Count the lines in the items below that contain the word "arrow", and reply with that number alone.

------

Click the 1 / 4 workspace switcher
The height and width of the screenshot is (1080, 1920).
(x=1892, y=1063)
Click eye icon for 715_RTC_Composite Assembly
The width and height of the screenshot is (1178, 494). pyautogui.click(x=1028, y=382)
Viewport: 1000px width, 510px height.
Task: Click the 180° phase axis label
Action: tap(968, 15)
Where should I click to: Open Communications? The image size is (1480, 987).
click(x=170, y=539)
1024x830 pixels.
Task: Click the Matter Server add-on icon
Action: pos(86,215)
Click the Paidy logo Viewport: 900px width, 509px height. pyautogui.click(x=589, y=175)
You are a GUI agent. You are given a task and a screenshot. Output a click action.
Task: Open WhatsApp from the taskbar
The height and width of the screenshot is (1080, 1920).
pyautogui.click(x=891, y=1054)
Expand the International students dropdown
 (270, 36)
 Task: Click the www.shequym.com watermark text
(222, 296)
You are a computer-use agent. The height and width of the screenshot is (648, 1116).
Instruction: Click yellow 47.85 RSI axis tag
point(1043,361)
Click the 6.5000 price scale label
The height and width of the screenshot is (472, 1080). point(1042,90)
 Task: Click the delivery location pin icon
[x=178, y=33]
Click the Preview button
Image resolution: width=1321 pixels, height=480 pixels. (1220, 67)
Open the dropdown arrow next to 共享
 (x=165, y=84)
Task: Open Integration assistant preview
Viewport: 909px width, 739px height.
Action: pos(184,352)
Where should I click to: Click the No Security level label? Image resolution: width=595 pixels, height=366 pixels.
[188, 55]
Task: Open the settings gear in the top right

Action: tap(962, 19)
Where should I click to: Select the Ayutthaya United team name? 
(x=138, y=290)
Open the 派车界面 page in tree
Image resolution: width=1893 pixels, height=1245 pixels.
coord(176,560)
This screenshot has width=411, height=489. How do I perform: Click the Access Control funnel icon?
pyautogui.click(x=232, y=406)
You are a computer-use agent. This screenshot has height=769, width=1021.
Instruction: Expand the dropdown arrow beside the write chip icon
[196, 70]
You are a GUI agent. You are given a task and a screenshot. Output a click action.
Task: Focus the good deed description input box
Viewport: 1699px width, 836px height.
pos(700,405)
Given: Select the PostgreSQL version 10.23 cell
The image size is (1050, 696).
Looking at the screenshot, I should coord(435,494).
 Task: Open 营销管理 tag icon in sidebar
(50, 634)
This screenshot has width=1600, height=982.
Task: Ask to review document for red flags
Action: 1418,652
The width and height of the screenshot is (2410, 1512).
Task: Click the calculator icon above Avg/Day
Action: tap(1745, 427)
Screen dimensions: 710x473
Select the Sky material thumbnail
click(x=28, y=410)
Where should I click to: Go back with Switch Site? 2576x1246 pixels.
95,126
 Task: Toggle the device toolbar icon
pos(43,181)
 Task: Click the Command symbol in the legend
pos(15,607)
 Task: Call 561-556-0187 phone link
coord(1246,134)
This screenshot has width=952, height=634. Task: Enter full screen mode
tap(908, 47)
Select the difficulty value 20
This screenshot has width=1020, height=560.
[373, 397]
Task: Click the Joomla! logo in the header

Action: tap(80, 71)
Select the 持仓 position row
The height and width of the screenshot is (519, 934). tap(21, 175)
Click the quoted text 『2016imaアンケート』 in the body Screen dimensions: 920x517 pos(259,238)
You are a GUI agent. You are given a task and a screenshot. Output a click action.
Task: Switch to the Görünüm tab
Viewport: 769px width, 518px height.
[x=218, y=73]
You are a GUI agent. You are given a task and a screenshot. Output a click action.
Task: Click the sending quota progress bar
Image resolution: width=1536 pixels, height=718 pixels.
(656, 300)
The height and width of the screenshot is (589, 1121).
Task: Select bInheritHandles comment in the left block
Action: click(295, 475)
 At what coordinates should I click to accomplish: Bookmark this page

------

**Exercise response**.
2